#### What you will do:
In the material below, find the line with "You are a computer-use" and the line with "Click the wrench", then output those two lines and every line between them, exactly.

#### Given entries:
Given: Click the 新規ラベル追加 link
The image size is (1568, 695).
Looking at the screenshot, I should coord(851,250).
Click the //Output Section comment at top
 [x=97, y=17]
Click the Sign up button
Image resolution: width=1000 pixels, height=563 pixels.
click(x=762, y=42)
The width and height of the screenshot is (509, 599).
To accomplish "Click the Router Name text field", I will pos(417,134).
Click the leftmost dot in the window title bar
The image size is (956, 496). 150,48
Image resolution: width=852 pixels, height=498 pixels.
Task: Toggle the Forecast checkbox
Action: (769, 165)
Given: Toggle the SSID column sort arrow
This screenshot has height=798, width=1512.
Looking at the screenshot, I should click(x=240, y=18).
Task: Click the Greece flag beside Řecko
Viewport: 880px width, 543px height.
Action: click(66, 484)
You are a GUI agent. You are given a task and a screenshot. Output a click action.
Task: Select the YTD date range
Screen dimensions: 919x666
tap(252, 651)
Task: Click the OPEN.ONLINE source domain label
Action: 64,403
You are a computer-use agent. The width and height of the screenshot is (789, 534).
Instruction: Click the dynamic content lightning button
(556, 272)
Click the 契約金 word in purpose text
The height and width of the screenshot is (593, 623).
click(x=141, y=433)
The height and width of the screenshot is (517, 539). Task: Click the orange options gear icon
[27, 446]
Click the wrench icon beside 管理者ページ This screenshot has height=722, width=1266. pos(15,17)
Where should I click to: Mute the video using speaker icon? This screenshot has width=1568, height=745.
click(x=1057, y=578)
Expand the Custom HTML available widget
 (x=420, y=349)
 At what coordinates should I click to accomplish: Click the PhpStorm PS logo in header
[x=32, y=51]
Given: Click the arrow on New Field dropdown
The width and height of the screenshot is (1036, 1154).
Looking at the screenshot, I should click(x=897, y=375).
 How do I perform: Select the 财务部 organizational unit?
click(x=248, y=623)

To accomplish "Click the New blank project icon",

#### Expected answer:
You are a computer-use agent. The width and height of the screenshot is (789, 534).
Instruction: Click the dynamic content lightning button
(556, 272)
Click the 契約金 word in purpose text
The height and width of the screenshot is (593, 623).
click(x=141, y=433)
The height and width of the screenshot is (517, 539). Task: Click the orange options gear icon
[27, 446]
Click the wrench icon beside 管理者ページ This screenshot has height=722, width=1266. pos(15,17)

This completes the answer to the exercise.